The Role Cloud billing data is inherently messy — multi-cloud, multi-structure, with billing models that don’t normalize cleanly and usage signals that don’t behave. You’ll own the data infrastructure that untangles this: the pipelines, models, and backend services that turn raw AWS, GCP, and Azure billing exports into reliable product capabilities. This is a production ownership role — architecture, code, monitoring, and stability all land on you.
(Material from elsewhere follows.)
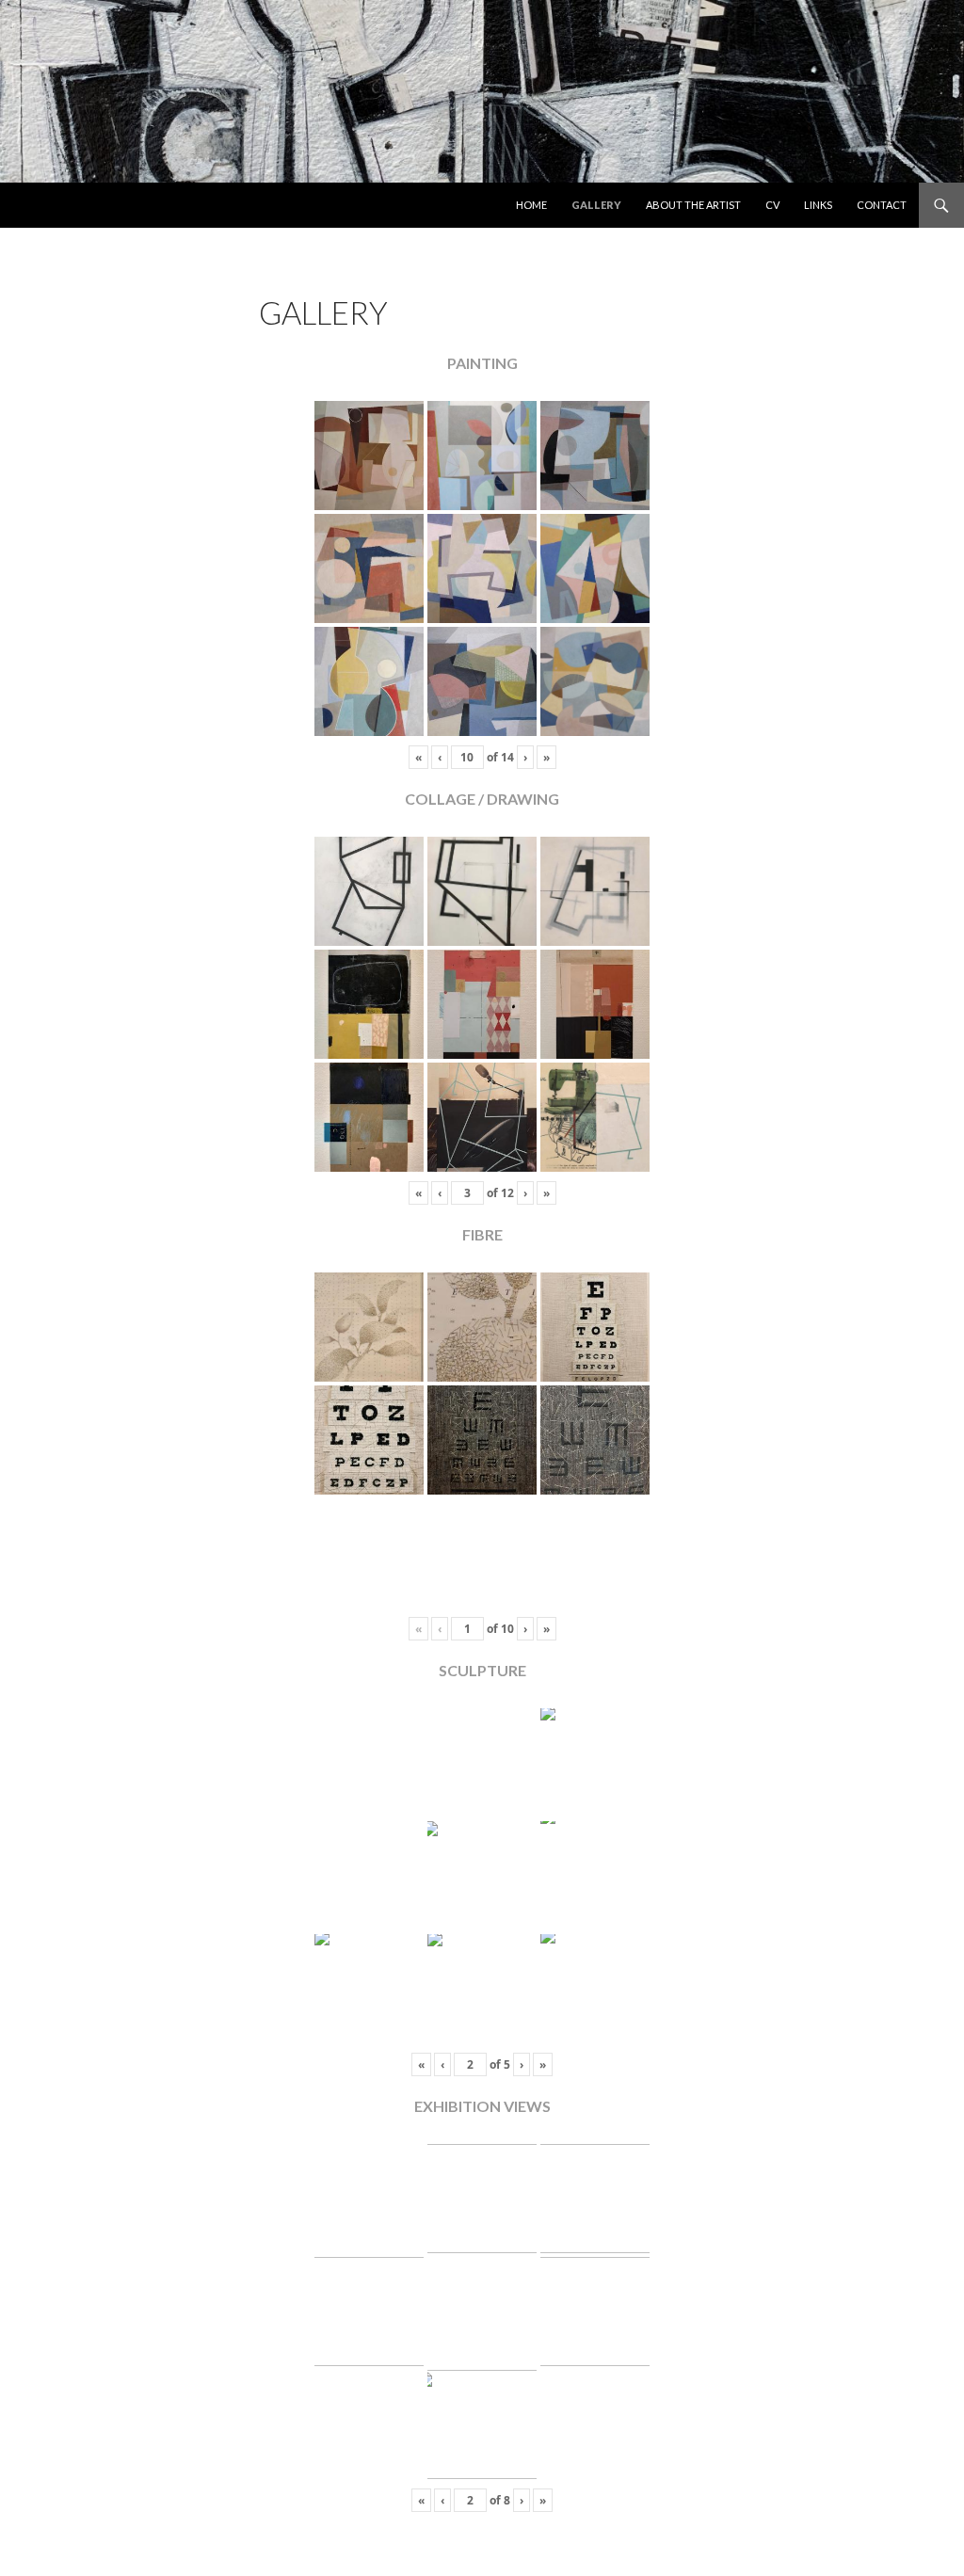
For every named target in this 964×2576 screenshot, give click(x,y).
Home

About the Product The platform ingests and processes large-scale cloud billing, usage, and operational data across AWS, Azure, and GCP — and turns it into cost visibility, recommendations, forecasting, and anomaly detection for enterprise customers. The core engineering challenge is scale and reliability: cloud billing structures are complex, volumes are high, and the data directly drives product decisions and customer spend outcomes. This is a product company, not a consulting engagement — the infrastructure you build runs in production and affects real customers.
Technology Stack: The platform works with cloud billing and usage data from AWS, Azure, and GCP — processed through Python and SQL, orchestrated with Airflow, and running across modern data platforms including Spark, ClickHouse, BigQuery, Databricks, and Snowflake. The stack was chosen for scale and cost-awareness: the same discipline applied to customer cloud spend applies internally. AWS is the primary cloud environment. What You’ll Be Doing * Design and maintain production ETL/ELT pipelines that ingest, normalize, and model cloud billing and usage data at scale across multiple cloud providers. * Own the performance, reliability, and cost-efficiency of the data platform — query optimization, storage architecture, processing costs, and production stability. * Build backend data services in Python and SQL that power product capabilities: cost recommendations, usage forecasting, anomaly detection, and customer-facing insights. * Work with cloud billing source data including AWS CUR, Azure Cost Management exports, and GCP billing exports — including complex structures like marketplace billing and partner models. * Architect and improve orchestration flows using Airflow or equivalent, across platforms such as Spark, Databricks, Snowflake, BigQuery, or ClickHouse. * Own data quality, monitoring, and observability — not just the pipeline, but what comes out of it. * Review architecture and code, mentor other engineers, and drive engineering standards within the data domain. * Use AI/LLM tools (Cursor, GitHub Copilot, Claude, ChatGPT, or equivalent) as a daily development accelerator — for coding, debugging, testing, documentation, and technical research — while maintaining full engineering ownership of the output.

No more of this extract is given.